Déjà la promesse d’une élection en novembre 2018 est souvent accompagnée d’un « au plus tard au début de 2019 », signe que les militaires qui ont pris le pouvoir en 2014 éprouvent quelques difficultés à regagner leurs barraquements.

Ils étaient censés rester au pouvoir juste le temps nécessaire pour assurer la transition royale, mais celle-ci étant désormais achevée ils ont visiblement du mal à lâcher les rennes du pouvoir.

Dirigés par le Premier ministre Prayut Chan-o-cha, les généraux qui ont gouverné la Thaïlande depuis la prise du pouvoir en mai 2014 sont maintenant dos au mur.

D’un coté ils ne peuvent plus rester au pouvoir sans un mandat populaire, et de l’autre ils ne savent pas comment faire pour remporter une élection devenue inévitable.

Les trois «frères»

Il est de notoriété publique que le gouvernement militaire de la Thaïlande est dirigé par une troïka de trois «frères» d’armes.

photo : Bangkok Post by Chanat Katanyu

Avec le vice-premier ministre et ministre de la Défense, le général Prawit Wongsuwon, et le ministre de l’Intérieur, le général Anupong Paojinda, le général Prayut est le fer de lance de ce triumvirat qui exerce le pouvoir politique en Thaïlande depuis le mois de mai 2014.

Ces trois généraux proviennent de la même unité militaire, à savoir le 21ème régiment de la 2ème division d’infanterie qui surveille la frontière orientale du royaume, et partageaient autrefois la même caserne en tant que jeunes officiers militaires, le général Prawit jouant le rôle de grand frère des deux autres. .

Tous trois sont devenus haut gradés pendant sept ans au total, et ont reconfiguré l’armée thaïlandaise comme ils l’entendaient, plaçant leurs affidés et leurs confidents dans des positions clés. Leur emprise sur leurs régiments leur a donné le pouvoir absolu sur leurs troupes quand ils ont organisé le coup d’État de 2014.

Les très chères montres du général Prawit


Mais maintenant ils ont quelques soucis à se faire, notamment avec le général Prawit devenu le maillon faible du gouvernement.

Le scandale en cours concernant ses montres de luxe, d’une valeur de près de 700.000 dollars (22 millions de baht), n’est que la partie immergée de l’iceberg. Plus sa conduite et sa performance sont scrutées, plus la corruption de l’armée est exposée.

Qu’il s’agisse d’achats d’armes ou de sous-marins chinois, ou de pots-de-vin pour des promotions policières, sans parler des mauvais traitements infligés aux cadets de l’Armée et aux soldats de rang inférieur, l’armée thaïlandaise a beaucoup de comptes à rendre : à la fois comme force armée et comme pouvoir agissant derrière le gouvernement en place.

Ce qui est intéressant, c’est que cette corruption dure en réalité déjà depuis un certain temps. Le projet du parc Rajabhakti, supervisé par le chef de l’armée de l’époque, le général Udomdej Sitabutr, est intervenu au début du règne du gouvernement militaire. Le général Prawit a porté des montres avec des prix ahurissants dès le départ.

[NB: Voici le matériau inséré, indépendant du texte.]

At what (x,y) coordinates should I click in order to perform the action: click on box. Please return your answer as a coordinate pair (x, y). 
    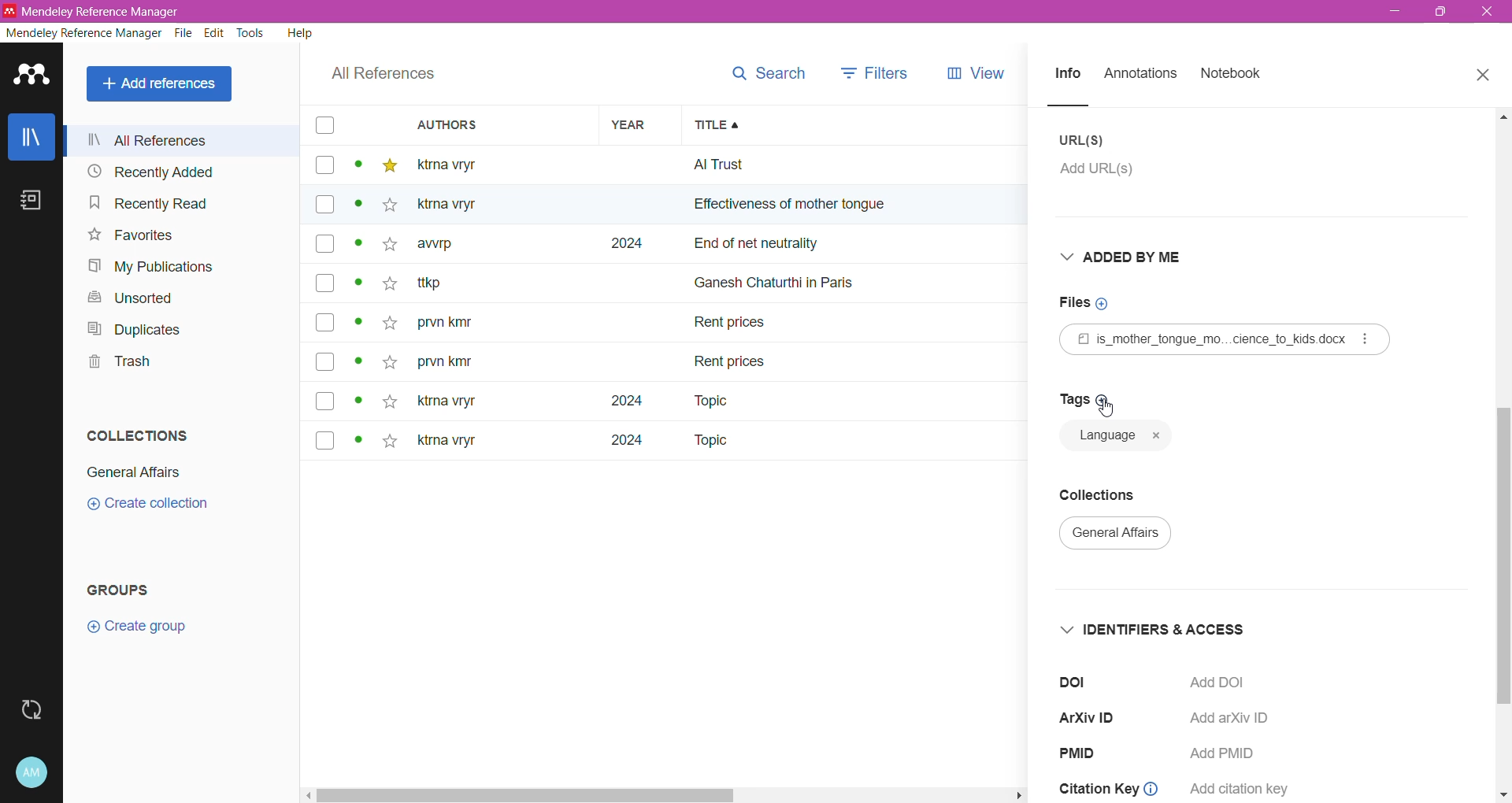
    Looking at the image, I should click on (324, 283).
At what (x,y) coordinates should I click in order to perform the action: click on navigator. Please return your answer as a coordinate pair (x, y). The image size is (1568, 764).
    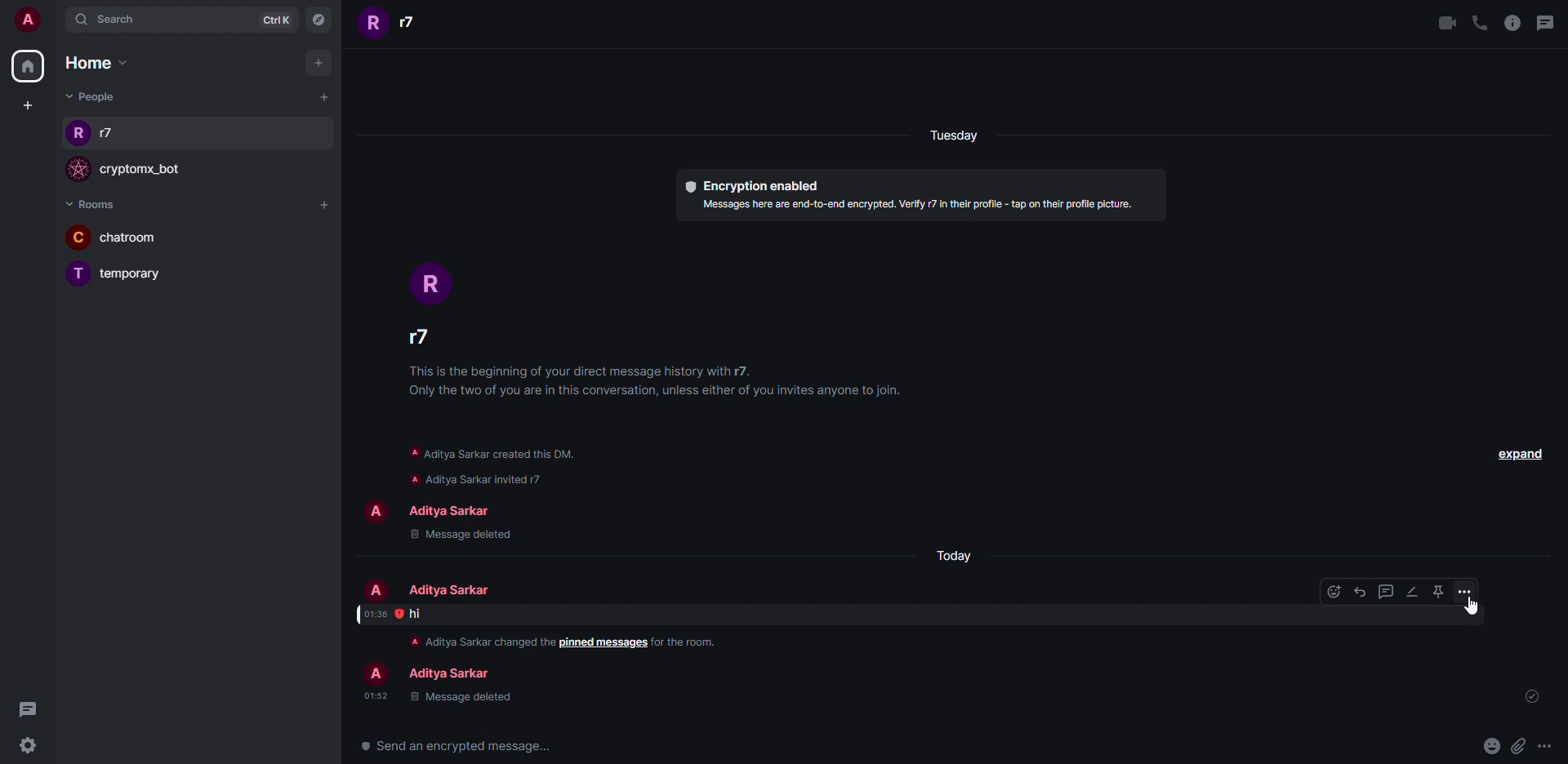
    Looking at the image, I should click on (316, 23).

Sa supervision de la police, assistée par son frère et ancien chef de la police nationale, le général de police Patcharawat Wongsuwon, a impliqué le lobbying et le trafic d’influence dès le premier jour. De même, l’appétit du gouvernement militaire pour les armes coûteuses a été évident dès le début.

Mais désormais, les généraux ne n’ont plus droit au bénéfice du doute. Maintenant, beaucoup de gens se demandent comment les généraux militaires thaïs ont tendance à être multimillionnaires en dollars quand leurs salaires officiels baht s’élèvent à quelques milliers de dollars par mois.

Le changement d’attitude envers le gouvernement militaire vient du fait que leur travail s’est achevé avec la transition royale et la crémation du défunt roi Bhumibol Adulyadej en octobre dernier.

Mais au lieu de céder la place comme ils se sont engagés à le faire, les généraux au pouvoir veulent rester au pouvoir sous une forme ou une autre, indéfiniment à travers des truquages ​​constitutionnels, ou en plaçant leurs partisans dans divers organismes tels que la Commission électorale ou la Commission nationale de lutte contre la corruption, dirigée par un général de police ancien bras droit du général Patcharawat.

Clairement, le sentiment dominant est que la légitimité de la junte a dépassé sa date d’expiration. Et la junte le sait.

estime Thitinan Pongsudhirak dans un édito publié par le Bangkok Post

Sans surprise, le général Prayut est passé en mode électoral en tant que politicien à part entière. Ses récents voyages dans les provinces de Suphan Buri, Sukhothai et Nakhon Pathom comprenaient des rencontres avec des politiciens locaux.

Le gouvernement débourse maintenant des budgets en gardant un œil sur la campagne électorale. Plus de six milliards de baht, par exemple, sont maintenant réservés à Sukhothai. Il y a plus à venir pour les autres provinces et les réseaux de favoritisme provinciaux locaux avant les élections.

Tout cela signifie plus de tensions entre les dirigeants civils des partis Pheu Thai et du Parti Démocrate d’un côté, et les hauts gradés qui veulent s’accrocher au pouvoir de l’autre. Il a comme un parfum de la période 1991-92 qui flotte en ce moment en Thaïlande, quand un coup d’Etat avait conduit à une dictature militaire déguisée à travers les élections.

Mais les généraux tentent d’être plus habiles cette fois-ci : ils vont tenter de s’appuyer à la fois sur des partis politiques et sur des règles constitutionnelles biaisées, en particulier sur un tiers du parlement nommé par l’armée.

Le problème en Thaïlande n’est pas de savoir s’il y aura des élections – d’autres retards sont plausibles mais peu probables sous la pression publique pour un changement de gouvernement – mais si le prochain scrutin conduira à un nouvel équilibre entre les institutions clés et les protagonistes du pays .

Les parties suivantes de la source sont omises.